When Ah, Wilderness, Eugene O’Neill’s comedy-drama about coming of age, was adapted for radio, Walter Huston starred as the newspaper-owner father whose poetry-besotted son is tempted by what passed for the wild side of life in 1906 Connecticut.
Theatre Guild on the Air broadcast the program in 1945, but the show is still set in 1906, when that Connecticut wild life — or the amount of it suited for a 1945 family radio audience — consisted of beer and a blind date arranged by the lad’s older brother’s Yale classmate, who knew “a couple of swift babies from New Haven.”
The radio production made no reference to the 1935 film with Wallace Beery, previewed above via YouTube, Lionel Barrymore and Aline MacMahon, but tipped its hat to George M. Cohan‘s year-long star turn as the father and editor in the play on Broadway and for two years on the road.
The Theatre Guild program had Eugene O’Neill Jr. provide narration for the radioplay. In addition, Huston not only had played another O’Neill father in “Desire Under the Elms,” but was married to newspaper reporter Rhea Gore Huston.
His character, Nat Miller, is owner-publisher of the paper in a “large small town” — the Barrymore role in the movie — who stands up to an irate advertiser whose daughter is being pursued by his son, Richard, writing letters full of quotations from Swinburne and Omar Khayyam.
Reading about socialism as well as romance have led the 17-year-old son to make family-table speeches about “liberty,” and “wage slaves” and July 4 being a farce. But the father defends him against charges of being “dissolute and blasphemous” and corrupting his advertiser’s daughter.
We never get to the newsroom in this domestic drama, but we do learn that the editor has his own copy of the “Rubaiyat of Omar Khayyam” at the office, even if he lets his son know that Swinburne’s sensuality is “a little strong” to be sending to a nice girl.

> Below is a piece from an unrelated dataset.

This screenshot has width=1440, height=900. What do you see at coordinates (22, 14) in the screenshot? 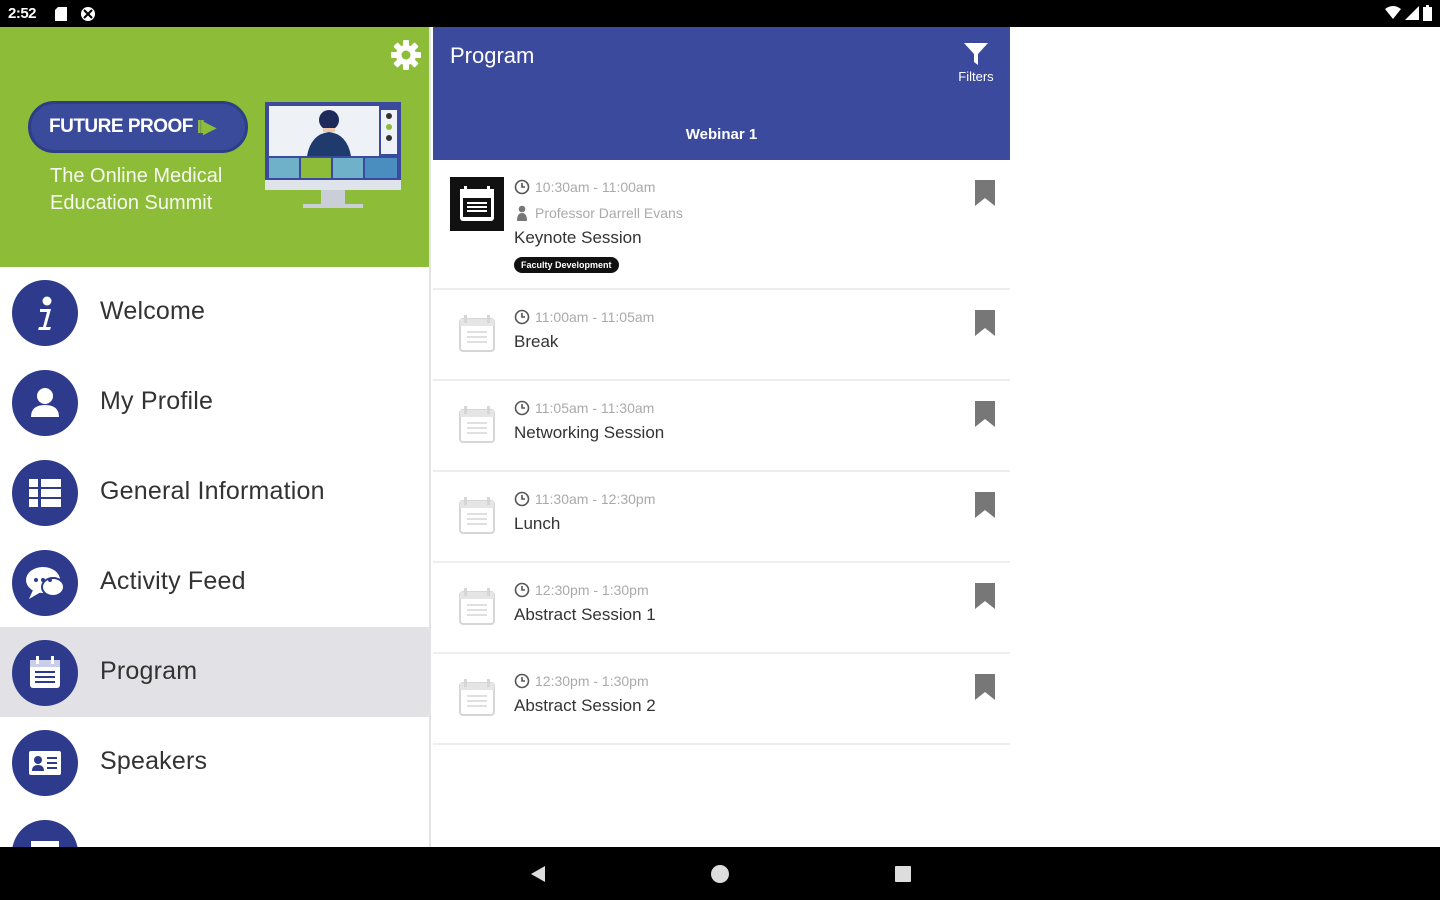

The bottom line, as a portrayal of a journalist, the play is pleasantly free of negative stereotypes. With one son at Yale and another headed there in the fall (even though he might rather dive right into a newspaper job), the editor is presented literally as a father figure, educated, practical, family-oriented, ethical and thoughtful. He’s not infallible, at least on the subject of bluefish. But, significantly, he is not the alcoholic in the family, one of Hollywood’s favorite cliches about newspapermen. (In fact, the inebriated uncle is less of the story in the radio adaptation than he was in the movie, where Wallace Beery received top billing over Lionel Barrymore as the father.)
Note: Some sources of information on the radio program spell its name “Theater Guild,” but the parent organization uses the “Theatre Guild” spelling. I have never seen a printed script, “U.S. Steel Hour” press release, or transcription disc label to determine whether the radio industry departed from that spelling.